** Opening Records provided block **

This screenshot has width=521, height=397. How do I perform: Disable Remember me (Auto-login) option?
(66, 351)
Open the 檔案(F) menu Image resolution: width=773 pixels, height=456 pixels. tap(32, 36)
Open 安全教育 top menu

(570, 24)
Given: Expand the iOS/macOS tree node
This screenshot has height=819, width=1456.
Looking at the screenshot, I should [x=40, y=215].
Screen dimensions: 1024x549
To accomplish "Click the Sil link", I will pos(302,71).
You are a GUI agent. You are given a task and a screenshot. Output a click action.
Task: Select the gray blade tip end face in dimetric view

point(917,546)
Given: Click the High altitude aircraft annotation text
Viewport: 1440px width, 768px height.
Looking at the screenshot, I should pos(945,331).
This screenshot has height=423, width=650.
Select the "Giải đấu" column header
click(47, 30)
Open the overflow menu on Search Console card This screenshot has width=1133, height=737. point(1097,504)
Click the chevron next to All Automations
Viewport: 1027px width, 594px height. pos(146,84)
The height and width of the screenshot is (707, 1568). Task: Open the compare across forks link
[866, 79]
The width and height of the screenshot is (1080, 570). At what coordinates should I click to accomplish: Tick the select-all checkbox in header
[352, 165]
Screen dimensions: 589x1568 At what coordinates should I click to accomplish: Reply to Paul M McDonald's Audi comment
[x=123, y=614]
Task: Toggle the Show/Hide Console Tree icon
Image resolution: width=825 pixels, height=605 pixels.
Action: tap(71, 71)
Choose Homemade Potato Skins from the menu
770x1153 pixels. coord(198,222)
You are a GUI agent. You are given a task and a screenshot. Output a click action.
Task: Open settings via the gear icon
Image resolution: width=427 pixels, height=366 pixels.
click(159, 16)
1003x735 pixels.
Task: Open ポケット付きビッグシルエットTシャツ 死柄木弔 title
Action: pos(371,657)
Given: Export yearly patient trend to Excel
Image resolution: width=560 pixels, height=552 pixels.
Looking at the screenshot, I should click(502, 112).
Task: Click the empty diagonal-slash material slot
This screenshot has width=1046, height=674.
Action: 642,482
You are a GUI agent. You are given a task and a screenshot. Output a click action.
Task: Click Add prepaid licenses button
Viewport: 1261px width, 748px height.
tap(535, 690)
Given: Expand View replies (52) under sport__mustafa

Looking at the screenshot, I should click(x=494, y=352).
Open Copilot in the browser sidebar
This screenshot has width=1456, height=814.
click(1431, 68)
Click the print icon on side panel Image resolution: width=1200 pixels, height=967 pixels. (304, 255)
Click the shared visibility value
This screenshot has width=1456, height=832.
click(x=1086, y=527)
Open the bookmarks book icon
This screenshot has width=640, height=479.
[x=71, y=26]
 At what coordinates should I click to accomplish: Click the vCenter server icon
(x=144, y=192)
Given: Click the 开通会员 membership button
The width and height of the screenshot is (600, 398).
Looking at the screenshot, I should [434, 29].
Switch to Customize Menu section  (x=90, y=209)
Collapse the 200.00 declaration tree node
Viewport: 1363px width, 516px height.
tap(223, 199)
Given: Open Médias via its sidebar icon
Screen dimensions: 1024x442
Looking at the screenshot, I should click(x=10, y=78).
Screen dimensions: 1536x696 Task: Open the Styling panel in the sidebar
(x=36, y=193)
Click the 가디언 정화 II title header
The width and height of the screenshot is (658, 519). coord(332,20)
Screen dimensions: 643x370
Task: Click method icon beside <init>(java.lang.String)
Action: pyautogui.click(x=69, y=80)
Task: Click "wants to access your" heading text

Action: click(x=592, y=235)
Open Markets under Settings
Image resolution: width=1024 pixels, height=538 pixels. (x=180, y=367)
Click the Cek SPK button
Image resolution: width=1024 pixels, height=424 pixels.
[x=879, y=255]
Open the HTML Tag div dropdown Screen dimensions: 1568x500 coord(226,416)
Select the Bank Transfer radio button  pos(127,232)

** Closing Records provided block **

● **Exercise aim**
Please restate every record shown above, word for word.

● **Result of this task**
This screenshot has width=521, height=397. How do I perform: Disable Remember me (Auto-login) option?
(66, 351)
Open the 檔案(F) menu Image resolution: width=773 pixels, height=456 pixels. tap(32, 36)
Open 安全教育 top menu

(570, 24)
Given: Expand the iOS/macOS tree node
This screenshot has height=819, width=1456.
Looking at the screenshot, I should [x=40, y=215].
Screen dimensions: 1024x549
To accomplish "Click the Sil link", I will pos(302,71).
You are a GUI agent. You are given a task and a screenshot. Output a click action.
Task: Select the gray blade tip end face in dimetric view

point(917,546)
Given: Click the High altitude aircraft annotation text
Viewport: 1440px width, 768px height.
Looking at the screenshot, I should pos(945,331).
This screenshot has height=423, width=650.
Select the "Giải đấu" column header
click(47, 30)
Open the overflow menu on Search Console card This screenshot has width=1133, height=737. point(1097,504)
Click the chevron next to All Automations
Viewport: 1027px width, 594px height. pos(146,84)
The height and width of the screenshot is (707, 1568). Task: Open the compare across forks link
[866, 79]
The width and height of the screenshot is (1080, 570). At what coordinates should I click to accomplish: Tick the select-all checkbox in header
[352, 165]
Screen dimensions: 589x1568 At what coordinates should I click to accomplish: Reply to Paul M McDonald's Audi comment
[x=123, y=614]
Task: Toggle the Show/Hide Console Tree icon
Image resolution: width=825 pixels, height=605 pixels.
Action: tap(71, 71)
Choose Homemade Potato Skins from the menu
770x1153 pixels. coord(198,222)
You are a GUI agent. You are given a task and a screenshot. Output a click action.
Task: Open settings via the gear icon
Image resolution: width=427 pixels, height=366 pixels.
click(159, 16)
1003x735 pixels.
Task: Open ポケット付きビッグシルエットTシャツ 死柄木弔 title
Action: pos(371,657)
Given: Export yearly patient trend to Excel
Image resolution: width=560 pixels, height=552 pixels.
Looking at the screenshot, I should click(502, 112).
Task: Click the empty diagonal-slash material slot
This screenshot has width=1046, height=674.
Action: 642,482
You are a GUI agent. You are given a task and a screenshot. Output a click action.
Task: Click Add prepaid licenses button
Viewport: 1261px width, 748px height.
tap(535, 690)
Given: Expand View replies (52) under sport__mustafa

Looking at the screenshot, I should click(x=494, y=352).
Open Copilot in the browser sidebar
This screenshot has width=1456, height=814.
click(1431, 68)
Click the print icon on side panel Image resolution: width=1200 pixels, height=967 pixels. (304, 255)
Click the shared visibility value
This screenshot has width=1456, height=832.
click(x=1086, y=527)
Open the bookmarks book icon
This screenshot has width=640, height=479.
[x=71, y=26]
 At what coordinates should I click to accomplish: Click the vCenter server icon
(x=144, y=192)
Given: Click the 开通会员 membership button
The width and height of the screenshot is (600, 398).
Looking at the screenshot, I should [434, 29].
Switch to Customize Menu section  (x=90, y=209)
Collapse the 200.00 declaration tree node
Viewport: 1363px width, 516px height.
tap(223, 199)
Given: Open Médias via its sidebar icon
Screen dimensions: 1024x442
Looking at the screenshot, I should click(x=10, y=78).
Screen dimensions: 1536x696 Task: Open the Styling panel in the sidebar
(x=36, y=193)
Click the 가디언 정화 II title header
The width and height of the screenshot is (658, 519). coord(332,20)
Screen dimensions: 643x370
Task: Click method icon beside <init>(java.lang.String)
Action: pyautogui.click(x=69, y=80)
Task: Click "wants to access your" heading text

Action: click(x=592, y=235)
Open Markets under Settings
Image resolution: width=1024 pixels, height=538 pixels. (x=180, y=367)
Click the Cek SPK button
Image resolution: width=1024 pixels, height=424 pixels.
[x=879, y=255]
Open the HTML Tag div dropdown Screen dimensions: 1568x500 coord(226,416)
Select the Bank Transfer radio button  pos(127,232)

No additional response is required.